**How to complete this task:**
Please give the data again in full, precisely as it is written.

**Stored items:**
▬▬▬▬▬▬▬▬▬▬

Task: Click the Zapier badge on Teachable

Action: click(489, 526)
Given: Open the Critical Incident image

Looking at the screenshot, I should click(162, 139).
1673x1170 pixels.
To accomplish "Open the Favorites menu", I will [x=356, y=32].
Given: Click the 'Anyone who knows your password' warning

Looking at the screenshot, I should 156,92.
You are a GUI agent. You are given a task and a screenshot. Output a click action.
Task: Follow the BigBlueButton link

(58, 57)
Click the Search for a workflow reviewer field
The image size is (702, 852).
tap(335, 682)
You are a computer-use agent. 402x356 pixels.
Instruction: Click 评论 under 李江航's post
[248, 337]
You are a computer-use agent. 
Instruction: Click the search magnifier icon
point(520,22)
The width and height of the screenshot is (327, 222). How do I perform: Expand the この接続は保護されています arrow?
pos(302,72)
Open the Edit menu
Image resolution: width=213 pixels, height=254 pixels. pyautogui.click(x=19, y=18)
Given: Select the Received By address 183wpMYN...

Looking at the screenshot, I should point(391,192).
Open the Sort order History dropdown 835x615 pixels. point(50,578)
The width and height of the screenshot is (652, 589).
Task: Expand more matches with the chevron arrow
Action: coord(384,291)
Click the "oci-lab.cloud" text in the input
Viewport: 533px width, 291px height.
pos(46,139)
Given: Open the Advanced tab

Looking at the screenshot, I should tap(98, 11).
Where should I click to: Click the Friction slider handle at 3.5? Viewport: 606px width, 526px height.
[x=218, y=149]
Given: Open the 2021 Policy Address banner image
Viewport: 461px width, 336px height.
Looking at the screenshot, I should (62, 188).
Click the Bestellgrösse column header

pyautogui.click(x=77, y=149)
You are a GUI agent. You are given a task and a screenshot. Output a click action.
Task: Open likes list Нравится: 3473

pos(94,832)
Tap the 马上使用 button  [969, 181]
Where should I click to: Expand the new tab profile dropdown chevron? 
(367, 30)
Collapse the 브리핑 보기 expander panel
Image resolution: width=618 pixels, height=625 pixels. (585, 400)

▬▬▬▬▬▬▬▬▬▬

**Result for this exercise:**
Task: Click the Zapier badge on Teachable

Action: click(489, 526)
Given: Open the Critical Incident image

Looking at the screenshot, I should click(162, 139).
1673x1170 pixels.
To accomplish "Open the Favorites menu", I will [x=356, y=32].
Given: Click the 'Anyone who knows your password' warning

Looking at the screenshot, I should 156,92.
You are a GUI agent. You are given a task and a screenshot. Output a click action.
Task: Follow the BigBlueButton link

(58, 57)
Click the Search for a workflow reviewer field
The image size is (702, 852).
tap(335, 682)
You are a computer-use agent. 402x356 pixels.
Instruction: Click 评论 under 李江航's post
[248, 337]
You are a computer-use agent. 
Instruction: Click the search magnifier icon
point(520,22)
The width and height of the screenshot is (327, 222). How do I perform: Expand the この接続は保護されています arrow?
pos(302,72)
Open the Edit menu
Image resolution: width=213 pixels, height=254 pixels. pyautogui.click(x=19, y=18)
Given: Select the Received By address 183wpMYN...

Looking at the screenshot, I should point(391,192).
Open the Sort order History dropdown 835x615 pixels. point(50,578)
The width and height of the screenshot is (652, 589).
Task: Expand more matches with the chevron arrow
Action: coord(384,291)
Click the "oci-lab.cloud" text in the input
Viewport: 533px width, 291px height.
pos(46,139)
Given: Open the Advanced tab

Looking at the screenshot, I should tap(98, 11).
Where should I click to: Click the Friction slider handle at 3.5? Viewport: 606px width, 526px height.
[x=218, y=149]
Given: Open the 2021 Policy Address banner image
Viewport: 461px width, 336px height.
Looking at the screenshot, I should (62, 188).
Click the Bestellgrösse column header

pyautogui.click(x=77, y=149)
You are a GUI agent. You are given a task and a screenshot. Output a click action.
Task: Open likes list Нравится: 3473

pos(94,832)
Tap the 马上使用 button  [969, 181]
Where should I click to: Expand the new tab profile dropdown chevron? 
(367, 30)
Collapse the 브리핑 보기 expander panel
Image resolution: width=618 pixels, height=625 pixels. (585, 400)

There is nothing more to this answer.